- Exercise brief: Once the pictures are removed, reproduce what is left of the data below exactly.

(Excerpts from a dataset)
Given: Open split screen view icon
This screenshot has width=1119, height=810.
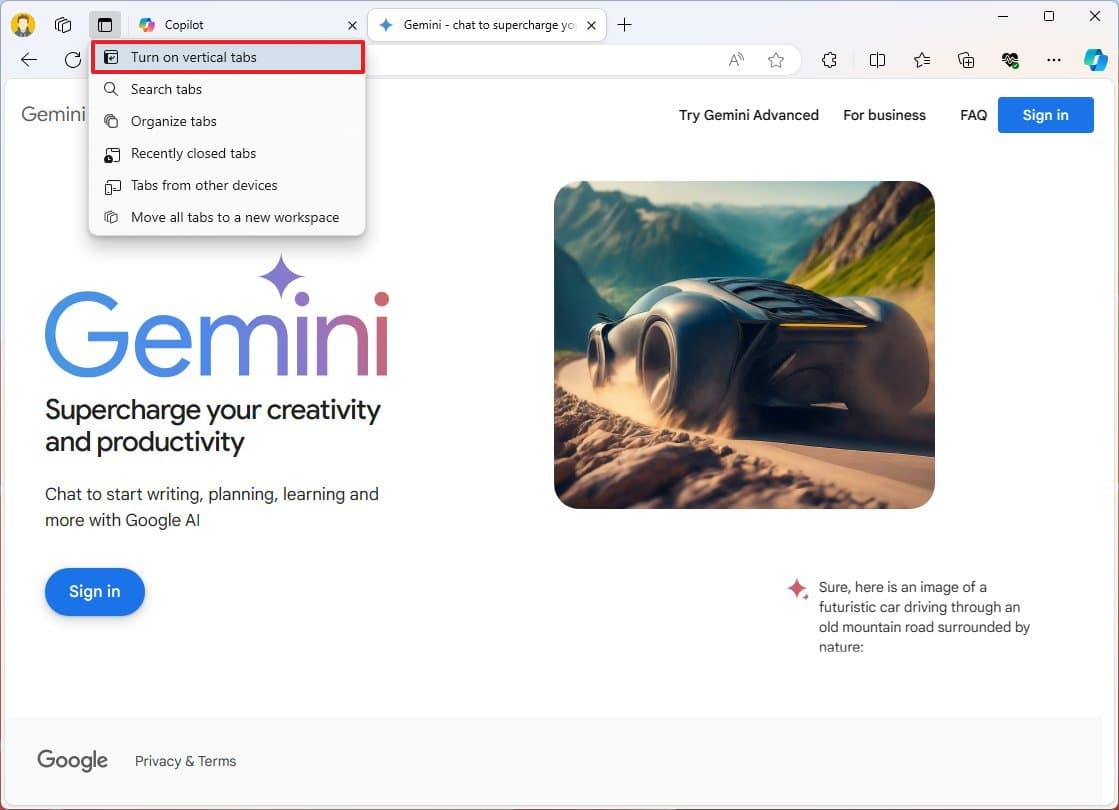Looking at the screenshot, I should [x=877, y=60].
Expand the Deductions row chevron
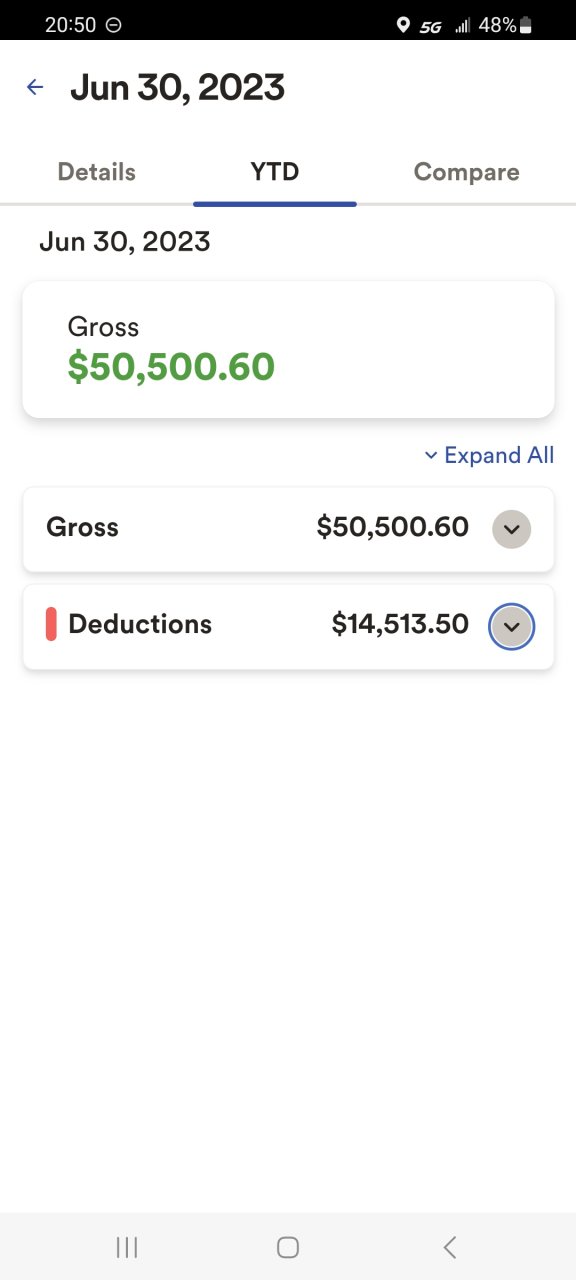Image resolution: width=576 pixels, height=1280 pixels. tap(511, 627)
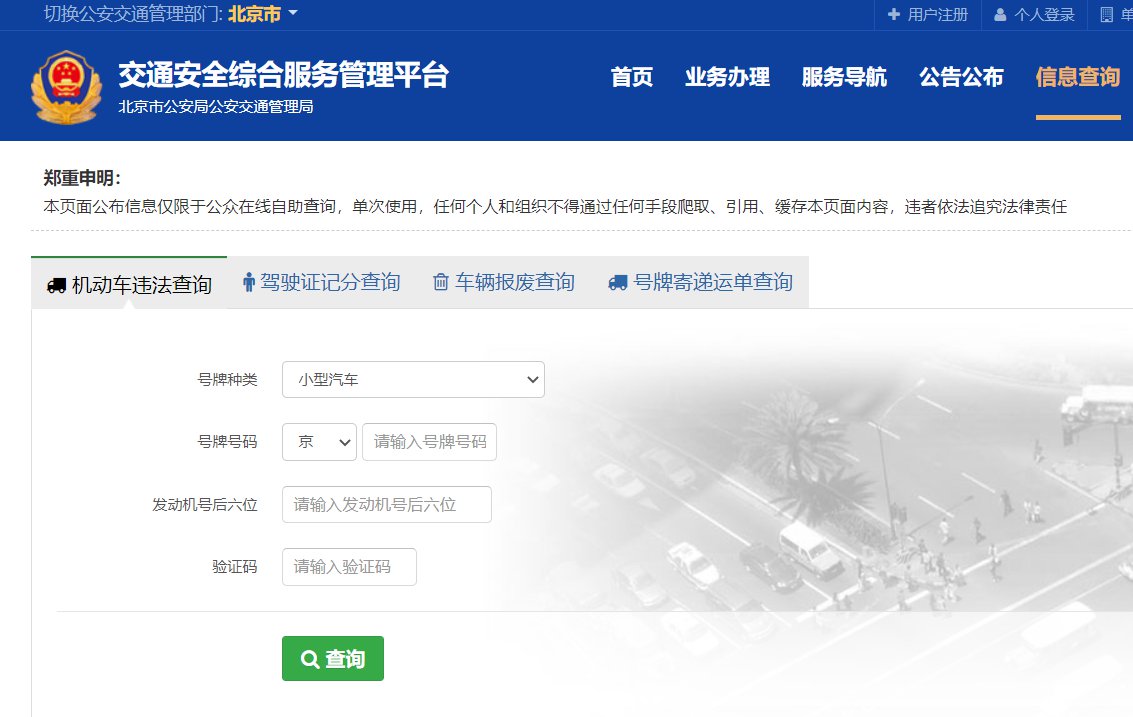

- Written response:
Given: Open split screen view icon
This screenshot has width=1119, height=810.
Looking at the screenshot, I should [x=877, y=60].
Expand the Deductions row chevron
Image resolution: width=576 pixels, height=1280 pixels. tap(511, 627)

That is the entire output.